* WHAT IS BEING ASKED
Print the whole listing again, exactly as it stands.
Content starts
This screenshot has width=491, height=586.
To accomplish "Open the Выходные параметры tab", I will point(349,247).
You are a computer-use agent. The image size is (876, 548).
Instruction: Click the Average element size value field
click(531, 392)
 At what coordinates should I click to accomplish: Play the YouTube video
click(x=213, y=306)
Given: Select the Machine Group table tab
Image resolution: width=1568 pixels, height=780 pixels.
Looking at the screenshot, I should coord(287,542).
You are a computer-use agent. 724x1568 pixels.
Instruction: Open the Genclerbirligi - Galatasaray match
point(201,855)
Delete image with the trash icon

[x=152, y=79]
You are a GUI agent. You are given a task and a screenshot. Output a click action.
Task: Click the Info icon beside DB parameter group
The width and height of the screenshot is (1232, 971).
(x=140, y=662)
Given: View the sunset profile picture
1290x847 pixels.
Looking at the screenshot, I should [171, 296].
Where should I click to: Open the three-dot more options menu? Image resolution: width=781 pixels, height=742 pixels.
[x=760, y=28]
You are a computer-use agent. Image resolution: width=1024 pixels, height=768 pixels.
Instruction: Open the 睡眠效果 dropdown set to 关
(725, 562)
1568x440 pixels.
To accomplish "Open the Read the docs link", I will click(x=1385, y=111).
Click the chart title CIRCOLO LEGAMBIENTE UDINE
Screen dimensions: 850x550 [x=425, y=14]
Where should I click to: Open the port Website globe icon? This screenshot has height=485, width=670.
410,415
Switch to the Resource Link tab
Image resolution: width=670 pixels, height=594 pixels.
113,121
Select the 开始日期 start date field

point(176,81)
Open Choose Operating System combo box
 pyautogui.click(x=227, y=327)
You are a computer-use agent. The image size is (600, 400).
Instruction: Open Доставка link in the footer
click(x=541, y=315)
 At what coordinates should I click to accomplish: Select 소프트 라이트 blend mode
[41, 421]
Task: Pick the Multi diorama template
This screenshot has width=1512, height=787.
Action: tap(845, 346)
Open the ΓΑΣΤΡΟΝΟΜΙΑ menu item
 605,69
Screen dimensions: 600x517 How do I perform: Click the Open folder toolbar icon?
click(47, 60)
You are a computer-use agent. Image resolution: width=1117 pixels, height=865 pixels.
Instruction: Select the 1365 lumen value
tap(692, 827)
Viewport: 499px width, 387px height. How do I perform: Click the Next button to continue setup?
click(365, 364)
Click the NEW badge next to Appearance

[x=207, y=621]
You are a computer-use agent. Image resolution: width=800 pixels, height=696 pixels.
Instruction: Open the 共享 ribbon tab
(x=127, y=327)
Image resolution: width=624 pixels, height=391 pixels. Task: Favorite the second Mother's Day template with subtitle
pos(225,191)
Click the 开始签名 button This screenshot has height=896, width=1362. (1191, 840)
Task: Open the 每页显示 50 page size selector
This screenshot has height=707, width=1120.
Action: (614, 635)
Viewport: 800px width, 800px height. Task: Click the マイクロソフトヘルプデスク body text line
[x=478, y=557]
Content ends
* WRITTEN REPLY
This screenshot has width=491, height=586.
To accomplish "Open the Выходные параметры tab", I will point(349,247).
You are a computer-use agent. The image size is (876, 548).
Instruction: Click the Average element size value field
click(531, 392)
 At what coordinates should I click to accomplish: Play the YouTube video
click(x=213, y=306)
Given: Select the Machine Group table tab
Image resolution: width=1568 pixels, height=780 pixels.
Looking at the screenshot, I should coord(287,542).
You are a computer-use agent. 724x1568 pixels.
Instruction: Open the Genclerbirligi - Galatasaray match
point(201,855)
Delete image with the trash icon

[x=152, y=79]
You are a GUI agent. You are given a task and a screenshot. Output a click action.
Task: Click the Info icon beside DB parameter group
The width and height of the screenshot is (1232, 971).
(x=140, y=662)
Given: View the sunset profile picture
1290x847 pixels.
Looking at the screenshot, I should [171, 296].
Where should I click to: Open the three-dot more options menu? Image resolution: width=781 pixels, height=742 pixels.
[x=760, y=28]
You are a computer-use agent. Image resolution: width=1024 pixels, height=768 pixels.
Instruction: Open the 睡眠效果 dropdown set to 关
(725, 562)
1568x440 pixels.
To accomplish "Open the Read the docs link", I will click(x=1385, y=111).
Click the chart title CIRCOLO LEGAMBIENTE UDINE
Screen dimensions: 850x550 [x=425, y=14]
Where should I click to: Open the port Website globe icon? This screenshot has height=485, width=670.
410,415
Switch to the Resource Link tab
Image resolution: width=670 pixels, height=594 pixels.
113,121
Select the 开始日期 start date field

point(176,81)
Open Choose Operating System combo box
 pyautogui.click(x=227, y=327)
You are a computer-use agent. The image size is (600, 400).
Instruction: Open Доставка link in the footer
click(x=541, y=315)
 At what coordinates should I click to accomplish: Select 소프트 라이트 blend mode
[41, 421]
Task: Pick the Multi diorama template
This screenshot has width=1512, height=787.
Action: tap(845, 346)
Open the ΓΑΣΤΡΟΝΟΜΙΑ menu item
 605,69
Screen dimensions: 600x517 How do I perform: Click the Open folder toolbar icon?
click(47, 60)
You are a computer-use agent. Image resolution: width=1117 pixels, height=865 pixels.
Instruction: Select the 1365 lumen value
tap(692, 827)
Viewport: 499px width, 387px height. How do I perform: Click the Next button to continue setup?
click(365, 364)
Click the NEW badge next to Appearance

[x=207, y=621]
You are a computer-use agent. Image resolution: width=800 pixels, height=696 pixels.
Instruction: Open the 共享 ribbon tab
(x=127, y=327)
Image resolution: width=624 pixels, height=391 pixels. Task: Favorite the second Mother's Day template with subtitle
pos(225,191)
Click the 开始签名 button This screenshot has height=896, width=1362. (1191, 840)
Task: Open the 每页显示 50 page size selector
This screenshot has height=707, width=1120.
Action: (614, 635)
Viewport: 800px width, 800px height. Task: Click the マイクロソフトヘルプデスク body text line
[x=478, y=557]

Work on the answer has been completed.